First Steps..

Photo by Jukan Tateisi on Unsplash

I have decided to start this journey with Naval Ravikant’s famous tweetstorm “How to Get Rich (without getting lucky)”. This series of tweets does not only contain entrepreneurial and economic maxims but also philosophical wisdom. The tweetstorm is written to be information-dense, very-concise, high-impact and timeless.

So it seems to me to be the best place to start in my journey, I am hoping that this will be the 20% that will provide me with 80% of the results.

Naval’s tweetstorms have been compiled into a short ebook by Eric Jorgenson available for free here. (I was sicked I hadn’t thought of this first, he even got Tim Ferriss to be apart of the project, aghhhh)

I started by quickly reading through the book and now will proceed by going through it slowly, as per Naval’s advice “- the better the book, the more slowly it should be absorbed”. (I wonder if he includes the “Almanack of Naval Ravikant” in this?)
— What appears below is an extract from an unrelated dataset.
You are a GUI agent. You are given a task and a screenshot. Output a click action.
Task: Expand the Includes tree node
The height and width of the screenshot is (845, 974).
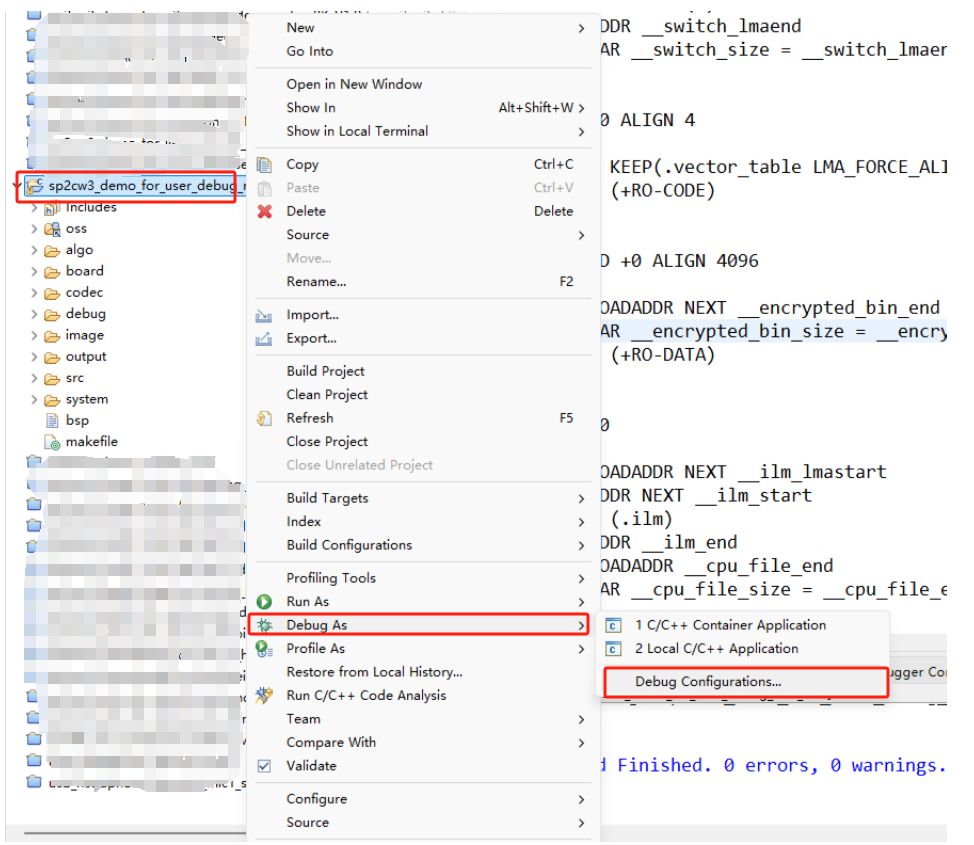35,208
At the start of the book Tim Ferriss advises the readers to “pay attention… but don’t simple parrot his words. Follow his advice… but only if it holds up after security and stress-testing in your own life. Consider everything… but take nothing as gospel”.

This advice can be seen repeated many places and it is no where near my first time hearing it. Recall the famous Bruce Lee quote “Adapt what is useful, reject what is useless, and add what is specifically your own”.

While Bruce’s quote is more accessible to me than Tim’s I still have a problem with this. Some maxims like  “reading is faster than listening, doing is faster than watching” are easy to test and determine but how am I going to scruitise “play long-term games, with long-term people”…

Maybe a start would be to think of examples for and against each point…

However, is that scrutiny enough?

After some thought I decided before I examine each point and give examples, I should make sure I fully understand them at a foundational level.

How does one understand something at a foundational level?

I’m not sure exactly, but what I have decided to try is the Feynman technique I read about in Scott H. Young’s book “Ultralearning”. Check out the description below.

THE FEYNMAN TECHNIQUE

1. Write down the concept or problem you want to understand at the top of a piece of paper.

2. In the space below, explain the idea as if you had to teach it to someone else. If it’s a concept, ask yourself how you would convey the idea to someone who has never heard of it before. If it’s a problem, explain how to solve it and—crucially—why that solution procedure makes sense to you.

3. When you get stuck, meaning your understanding fails to provide a clear answer, go back to your book, notes, teacher, or reference material to find the answer.

So everyday I am testing myself by trying to explain the entire tweetstorm, well the main points, on a blank sheet of paper.

This technique is working surprisingly well and I will continue to do it until the concepts are inscribed in my core.